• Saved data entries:
────────────────────
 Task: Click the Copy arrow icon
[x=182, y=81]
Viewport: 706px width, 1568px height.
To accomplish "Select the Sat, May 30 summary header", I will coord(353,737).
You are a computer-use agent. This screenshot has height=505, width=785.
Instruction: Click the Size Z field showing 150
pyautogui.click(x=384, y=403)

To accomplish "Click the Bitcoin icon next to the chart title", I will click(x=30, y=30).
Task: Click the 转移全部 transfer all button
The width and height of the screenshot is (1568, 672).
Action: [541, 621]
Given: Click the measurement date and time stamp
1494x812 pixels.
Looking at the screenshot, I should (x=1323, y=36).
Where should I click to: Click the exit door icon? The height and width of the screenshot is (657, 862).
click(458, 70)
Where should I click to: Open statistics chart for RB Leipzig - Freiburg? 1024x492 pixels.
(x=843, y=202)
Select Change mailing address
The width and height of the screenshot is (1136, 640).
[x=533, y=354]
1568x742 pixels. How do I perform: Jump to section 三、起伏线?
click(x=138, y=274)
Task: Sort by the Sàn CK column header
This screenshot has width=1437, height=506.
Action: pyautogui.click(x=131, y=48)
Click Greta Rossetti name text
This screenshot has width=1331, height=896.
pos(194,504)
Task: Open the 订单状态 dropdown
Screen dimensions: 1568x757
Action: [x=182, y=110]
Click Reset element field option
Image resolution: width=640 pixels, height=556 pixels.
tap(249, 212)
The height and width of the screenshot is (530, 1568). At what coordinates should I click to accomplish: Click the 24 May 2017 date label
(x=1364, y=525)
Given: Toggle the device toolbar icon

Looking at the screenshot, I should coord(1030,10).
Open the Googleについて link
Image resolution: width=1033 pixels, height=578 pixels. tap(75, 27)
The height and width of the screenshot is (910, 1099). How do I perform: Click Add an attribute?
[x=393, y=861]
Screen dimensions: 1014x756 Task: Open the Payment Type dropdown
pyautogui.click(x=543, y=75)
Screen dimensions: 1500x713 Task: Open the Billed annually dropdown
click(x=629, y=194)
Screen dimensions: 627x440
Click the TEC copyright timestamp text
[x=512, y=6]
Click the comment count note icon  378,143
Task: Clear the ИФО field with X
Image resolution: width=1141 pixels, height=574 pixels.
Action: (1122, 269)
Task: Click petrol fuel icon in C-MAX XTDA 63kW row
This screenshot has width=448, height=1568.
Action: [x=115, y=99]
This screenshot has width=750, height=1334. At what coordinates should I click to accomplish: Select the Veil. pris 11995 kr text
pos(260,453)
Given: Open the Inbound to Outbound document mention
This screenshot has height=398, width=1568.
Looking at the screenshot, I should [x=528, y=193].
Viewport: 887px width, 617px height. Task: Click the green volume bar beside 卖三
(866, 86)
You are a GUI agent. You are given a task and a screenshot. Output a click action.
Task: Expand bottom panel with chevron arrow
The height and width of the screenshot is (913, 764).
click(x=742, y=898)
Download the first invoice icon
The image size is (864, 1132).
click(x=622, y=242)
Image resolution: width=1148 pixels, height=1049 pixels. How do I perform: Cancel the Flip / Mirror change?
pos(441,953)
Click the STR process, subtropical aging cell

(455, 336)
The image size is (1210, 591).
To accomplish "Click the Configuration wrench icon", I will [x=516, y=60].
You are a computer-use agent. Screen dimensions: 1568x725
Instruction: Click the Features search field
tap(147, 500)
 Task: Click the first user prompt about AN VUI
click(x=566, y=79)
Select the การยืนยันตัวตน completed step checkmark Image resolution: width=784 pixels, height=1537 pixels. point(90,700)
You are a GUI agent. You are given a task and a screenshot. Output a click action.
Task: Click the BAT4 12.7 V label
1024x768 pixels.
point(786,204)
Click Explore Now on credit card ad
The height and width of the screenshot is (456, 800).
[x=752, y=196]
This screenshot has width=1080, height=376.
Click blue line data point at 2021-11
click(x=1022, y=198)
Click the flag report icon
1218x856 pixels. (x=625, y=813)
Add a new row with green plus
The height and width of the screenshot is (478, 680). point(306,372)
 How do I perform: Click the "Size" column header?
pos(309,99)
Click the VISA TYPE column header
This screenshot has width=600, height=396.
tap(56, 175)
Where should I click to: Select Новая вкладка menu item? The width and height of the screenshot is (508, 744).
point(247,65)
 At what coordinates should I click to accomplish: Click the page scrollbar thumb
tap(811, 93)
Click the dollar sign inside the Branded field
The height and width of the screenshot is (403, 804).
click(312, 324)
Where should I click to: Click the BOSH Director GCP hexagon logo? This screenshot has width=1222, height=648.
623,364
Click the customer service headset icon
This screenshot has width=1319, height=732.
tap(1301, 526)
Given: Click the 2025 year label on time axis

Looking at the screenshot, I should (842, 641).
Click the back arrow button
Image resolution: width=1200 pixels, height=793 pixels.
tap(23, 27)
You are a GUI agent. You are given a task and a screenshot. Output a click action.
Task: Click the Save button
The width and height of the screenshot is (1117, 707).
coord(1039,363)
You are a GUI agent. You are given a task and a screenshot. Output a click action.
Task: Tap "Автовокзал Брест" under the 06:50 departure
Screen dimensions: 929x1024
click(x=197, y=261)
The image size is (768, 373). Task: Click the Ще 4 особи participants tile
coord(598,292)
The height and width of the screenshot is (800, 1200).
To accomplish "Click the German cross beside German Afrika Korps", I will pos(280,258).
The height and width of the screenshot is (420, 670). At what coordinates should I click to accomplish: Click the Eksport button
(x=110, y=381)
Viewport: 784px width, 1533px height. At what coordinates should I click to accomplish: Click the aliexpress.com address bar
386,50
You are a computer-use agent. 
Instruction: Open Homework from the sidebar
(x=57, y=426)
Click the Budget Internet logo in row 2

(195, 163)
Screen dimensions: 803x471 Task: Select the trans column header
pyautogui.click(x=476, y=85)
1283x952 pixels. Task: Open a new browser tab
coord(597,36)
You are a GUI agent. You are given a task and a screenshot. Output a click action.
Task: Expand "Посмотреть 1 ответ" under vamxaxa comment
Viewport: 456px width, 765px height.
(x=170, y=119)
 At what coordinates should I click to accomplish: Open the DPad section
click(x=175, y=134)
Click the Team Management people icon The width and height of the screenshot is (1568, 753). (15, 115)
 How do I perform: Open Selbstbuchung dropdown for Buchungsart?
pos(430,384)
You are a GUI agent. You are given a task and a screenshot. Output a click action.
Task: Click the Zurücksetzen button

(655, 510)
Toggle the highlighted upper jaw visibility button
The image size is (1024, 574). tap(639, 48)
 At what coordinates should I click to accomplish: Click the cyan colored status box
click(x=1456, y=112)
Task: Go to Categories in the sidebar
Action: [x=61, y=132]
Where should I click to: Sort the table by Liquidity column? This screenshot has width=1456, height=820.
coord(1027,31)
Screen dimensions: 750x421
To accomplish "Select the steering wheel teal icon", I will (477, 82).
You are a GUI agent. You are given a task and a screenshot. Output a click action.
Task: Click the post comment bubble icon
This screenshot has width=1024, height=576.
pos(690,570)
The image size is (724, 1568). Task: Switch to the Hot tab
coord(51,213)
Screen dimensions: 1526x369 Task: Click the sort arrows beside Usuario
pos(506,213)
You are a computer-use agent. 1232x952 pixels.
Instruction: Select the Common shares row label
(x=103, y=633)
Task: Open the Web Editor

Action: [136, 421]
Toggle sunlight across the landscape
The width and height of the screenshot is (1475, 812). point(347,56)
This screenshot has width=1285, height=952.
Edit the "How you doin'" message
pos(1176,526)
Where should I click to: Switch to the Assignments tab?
────────────────────
• Description of the task: Write out exactly the lines starting with the one that holds "Task: Open the Web Editor" and running through the last line above.

• Exercise result:
Task: Open the Web Editor

Action: [136, 421]
Toggle sunlight across the landscape
The width and height of the screenshot is (1475, 812). point(347,56)
This screenshot has width=1285, height=952.
Edit the "How you doin'" message
pos(1176,526)
Where should I click to: Switch to the Assignments tab?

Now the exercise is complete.